=== Section Start ===

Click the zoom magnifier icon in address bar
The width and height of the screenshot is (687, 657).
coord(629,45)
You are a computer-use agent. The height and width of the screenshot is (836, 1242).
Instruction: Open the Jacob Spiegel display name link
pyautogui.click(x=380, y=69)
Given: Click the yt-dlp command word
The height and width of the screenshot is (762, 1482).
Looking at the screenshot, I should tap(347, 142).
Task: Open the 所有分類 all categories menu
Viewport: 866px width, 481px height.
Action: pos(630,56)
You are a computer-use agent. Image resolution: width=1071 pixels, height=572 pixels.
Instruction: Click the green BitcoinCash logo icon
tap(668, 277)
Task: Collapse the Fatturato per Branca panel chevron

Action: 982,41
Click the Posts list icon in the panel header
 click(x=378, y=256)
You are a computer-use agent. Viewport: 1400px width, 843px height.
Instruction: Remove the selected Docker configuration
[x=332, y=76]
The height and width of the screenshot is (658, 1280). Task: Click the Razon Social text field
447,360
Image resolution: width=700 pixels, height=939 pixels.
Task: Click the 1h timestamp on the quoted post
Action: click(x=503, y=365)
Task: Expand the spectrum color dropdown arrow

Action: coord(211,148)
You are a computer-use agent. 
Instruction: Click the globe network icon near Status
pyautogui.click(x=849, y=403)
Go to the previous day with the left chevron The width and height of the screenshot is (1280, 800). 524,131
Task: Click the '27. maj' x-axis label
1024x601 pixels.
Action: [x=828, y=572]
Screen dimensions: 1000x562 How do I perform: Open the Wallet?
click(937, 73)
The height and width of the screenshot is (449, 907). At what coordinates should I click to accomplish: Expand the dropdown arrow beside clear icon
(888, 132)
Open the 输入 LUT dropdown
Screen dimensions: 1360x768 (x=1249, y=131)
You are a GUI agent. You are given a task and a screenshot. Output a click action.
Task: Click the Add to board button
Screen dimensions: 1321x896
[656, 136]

=== Section End ===

What the task asks:
Repeat only the lines above, from the first line of the entries through the line that contains "Given: Click the yt-dlp command word", including both ends.

Solution to this exercise:
Click the zoom magnifier icon in address bar
The width and height of the screenshot is (687, 657).
coord(629,45)
You are a computer-use agent. The height and width of the screenshot is (836, 1242).
Instruction: Open the Jacob Spiegel display name link
pyautogui.click(x=380, y=69)
Given: Click the yt-dlp command word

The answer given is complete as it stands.